Milano - Un processo normale: in cui non si parla più di impegni parlamentari, di scontri tra istituzioni dello Stato, di persecuzioni vere o presunte. E si torna a parlare di reati e di prove. È questa l'ultima trincea di Silvio Berlusconi per non uscire devastato dalla vicenda processuale dei diritti tv. La scelta di farsi difendere da Franco Coppi, luminare del diritto penale, non sospettabile di affinità culturale o ideologica, vuol dire esattamente questo. Nella trincea decisiva, Berlusconi si affida ad una difesa tecnica. E punta ad appoggiarsi su un dato che considera incontrovertibile: la stessa Cassazione che oggi ha in mano il suo destino, già per due volte si è espressa nei processi a suo carico per l'acquisto da parte dei diritti dei film americani da trasmettere in tv. E tutte e due le volte lo ha assolto con formula piena. Se stavolta, di fronte al terzo e cruciale processo, la Cassazione si rimangiasse quanto essa stessa ha deciso, per Berlusconi sarebbe la prova provata di quanto sostiene da tempo, e cioè che il complotto ai suoi danni coinvolge l'intera magistratura. Ma sarebbe una magra soddisfazione.
Il ricorso in Cassazione è stato depositato ieri, poco prima che la Corte Costituzionale si esprimesse sul conflitto di attribuzioni che poteva azzerare il processo. Invece il processo va avanti, nei suoi binari ordinari. Il 23 maggio scorso, a tempo di record (quindici giorni, anziché i consueti 90) il giudice Enrico Scarlini aveva depositato le motivazioni della sentenza d'appello che confermava integralmente la condanna di Berlusconi a quattro anni di carcere e cinque anni di interdizione dai pubblici uffici. Ieri ecco il ricorso in Cassazione, firmato da Coppi insieme a Niccolò Ghedini. Un ricorso tutto in punto di diritto, che affronta puntigliosamente le questioni su cui i giudici d'appello avrebbero glissato, e che per i difensori costituiscono altrettanti ostacoli alla conferma della condanna.

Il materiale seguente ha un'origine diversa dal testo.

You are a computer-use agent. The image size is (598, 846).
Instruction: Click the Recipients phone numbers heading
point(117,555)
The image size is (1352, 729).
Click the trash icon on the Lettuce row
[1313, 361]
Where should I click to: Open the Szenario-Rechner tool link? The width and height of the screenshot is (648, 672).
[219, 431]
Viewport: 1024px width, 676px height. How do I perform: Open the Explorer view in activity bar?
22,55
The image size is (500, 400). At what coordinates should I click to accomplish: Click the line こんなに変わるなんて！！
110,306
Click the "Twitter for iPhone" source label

Ma il vero tema del processo, quello che - verosimilmente intorno a ottobre - dovrà essere sciolto dalla Cassazione, sta tutto in due domande. La cresta sui costi dei film era finalizzata a fregare il fisco, o ad arricchire manager infedeli e fornitori? E, qualunque sia la risposta, cosa dimostra il ruolo diretto di Berlusconi in fatti avvenuti quando in azienda non aveva più ruoli operativi? La sentenza d'appello che ha condannato Berlusconi sostiene, sulla base di una sorta di prova logica, che il controllo del Cavaliere sulle vicende aziendali «è proseguito nonostante i ruoli pubblici assunti e condotto in posizioni di assoluto vertice». Ma è proprio su questo assunto che si giocherà la partita decisiva.

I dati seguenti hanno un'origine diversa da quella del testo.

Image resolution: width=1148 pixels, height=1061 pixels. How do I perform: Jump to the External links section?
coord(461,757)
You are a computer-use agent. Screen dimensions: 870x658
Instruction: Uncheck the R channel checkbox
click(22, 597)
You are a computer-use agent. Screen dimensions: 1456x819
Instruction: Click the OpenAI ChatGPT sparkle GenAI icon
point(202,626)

Dalla loro parte, Ghedini e Coppi hanno due sentenze della Cassazione in altrettanti processi assai simili a carico di Berlusconi. Il 18 maggio 2012 la seconda sezione penale della Cassazione confermò il proscioglimento con formula piena dell'ex premier dall'accusa di frode fiscale disposto dal giudice preliminare di Milano Maria Vicidomini nel cosiddetto processo Mediatrade. «Non è dato - aveva scritto il gip - trarre elementi di prova circa comportamenti, direttive o anche semplici influenze di Silvio Berlusconi sulla attività di compravendita dei diritti televisivi».